Senza fine il dramma dei profughi del Sinai: la testimonianza di Alganesh Fessaha
Un dramma a pochi chilometri dalle spiagge del Mar Rosso, frequentate ogni anno da
milioni di occidentali. E’ quello di migliaia di profughi in fuga sopratutto dall’Eritrea,
che si affidano a trafficanti senza scrupoli per raggiungere Israele, attraversando
il Sinai. Una terra di passaggio, che diventa la loro tragica prigione: in centinaia
vengono sequestrati e torturati, nell’indifferenza pressoché totale. Ad aiutarli a
fuggire c'è anche una donna: la dottoressa Alganesh Fessaha dell'Ong Ghandi,
che insieme al giovane sceicco egiziano Mohammed Ali Hassan Awwad, ha salvato centinaia
di persone. Salvatore Sabatino l’ha intervistata:
R. - Da sei
anni sono nel Sinai e aiuto i profughi a fuggire. L’altra settimana ho ricevuto una
richiesta di aiuto da sei persone. Mi sono messa d’accordo con lo sceicco egiziano
Mohammed Ali Hassan Awwad su come liberarli. Solo alle sei della mattina successiva
siamo riusciti a liberarli. E' entrato sparando insieme a 15 persone, ha fermato i
guardiani e i torturatori; è entrato nelle stanze ed ha liberato le sei persone che
erano incatenate. Mi ha chiamato e le abbiamo portate in un posto segreto.
D.
- Noi abbiamo visto delle immagini terribili di come queste persone sono trattate,
delle torture che devono subire quotidianamente. Rispetto alla mobilitazione della
Comunità internazionale, le cose stanno migliorando o no?
R. - Fino ad adesso
non stanno migliorando. Ora se ne parla di più a livello informativo tramite giornali,
televisioni … però lì non ho visto nessun tipo di intervento.
D. - Questa situazione
di stallo è lo specchio di quello che sta vivendo un po’ tutto l’Egitto in questo
momento. Quanto la situazione politica del Paese influisce negativamente su quello
che sta accadendo in Sinai?
R. - Parecchio, soprattutto adesso. Io sono arrivata
prima che iniziasse l’occupazione di domenica scorsa a Piazza Tahrir. Però, già dal
25 giugno qualcosa si stava muovendo; la polizia che era sul ponte di Salam Bridge
si era spostata verso Il Cairo. Adesso il Sinai è il territorio dei beduini, tanto
è vero che mi chiamano dal Sinai e mi dicono che lì la situazione è tranquilla; ogni
clan è armatissimo fino ai denti con armi di ultimissima generazione.
D. -
È bene sottolineare che tutto questo avviene a davvero pochi chilometri da quelli
che sono i luoghi turistici che frequentano tutti gli occidentali …
R. - Fa
male, perché non è lontano da Sharm el Sheik o altre zone turistiche, come Taba …

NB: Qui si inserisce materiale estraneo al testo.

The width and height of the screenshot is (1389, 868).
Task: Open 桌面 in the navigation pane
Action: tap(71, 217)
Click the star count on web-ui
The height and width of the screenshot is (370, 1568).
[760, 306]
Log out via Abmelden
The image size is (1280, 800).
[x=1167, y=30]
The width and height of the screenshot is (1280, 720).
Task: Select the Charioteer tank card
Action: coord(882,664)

E non è lontano neanche dalla frontiera con Israele. Ad esempio, le persone che ho
liberato sono a un chilometro e mezzo dalla frontiera con Israele.
D. - Vuole
lanciare un appello attraverso i microfoni della Radio Vaticana?
R. - Sì. Faccio
appello a tutte le nazioni, soprattutto a quelle africane affinché prendano coscienza
di questa realtà per fermare questo stillicidio. Poi faccio appello a tutti i governi
europei perché si impegnino su questa realtà, perché è una realtà drammatica, disumana.

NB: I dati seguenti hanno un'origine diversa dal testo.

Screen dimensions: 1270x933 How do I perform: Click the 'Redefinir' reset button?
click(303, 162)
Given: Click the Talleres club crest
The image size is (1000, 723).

Tutti quanti potrebbero fare leva - soprattutto l’America, che ha una grande influenza
sull’Egitto - ma fino ad ora non l’hanno fatto. Personalmente, con la mia ong mi sono
rivolta alla Comunità europea, ai Paesi africani, all’Unione Africana, al governo
italiano, ai governi della Libia e del Sudan … Fino ad ora la risposta è stata oscura.